Hackers could tamper with Germany’s election results because the country is relying on poorly protected software, according to German tech watchdog Chaos Computer Club. While Germans hand in paper ballots that are hand-counted, the results are collected and disseminated electronically, including with a software called PC-Wahl that can be manipulated, CCC said in a report released Thursday. CCC found passwords online and easily figured out others — one was “test.” The group said the software isn’t secure because it uses an older encryption method with a single secret key, rather than newer and more-secure “asymmetrical” combinations. Hackers could “influence the transmitted voting result data on a nationwide level,” CCC wrote in the report.
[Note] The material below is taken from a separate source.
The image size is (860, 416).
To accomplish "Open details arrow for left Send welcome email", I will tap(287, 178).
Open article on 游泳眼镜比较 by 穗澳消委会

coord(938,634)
It urged the German government to modernize its software to protect the Sept. 24 election.
Germany’s top technology security agency, the BSI, has contacted election authorities across the country in response and has asked the developer of PC-Wahl to improve the security of its software, the agency said Thursday in an emailed statement.
Germany has seen a range of intrusions in past years, including a breach of its parliamentary network in 2015, when criminals stole 16 gigabytes of data. Security firm Trend Micro Inc. has linked the Bundestag attack and others to Pawn Storm, a group with ties to Russia. That’s fueled concern that hackers will try to disrupt the elections in which Chancellor Angela Merkel, Russian President Vladimir Putin’s strongest critic in Europe, is seeking a fourth term.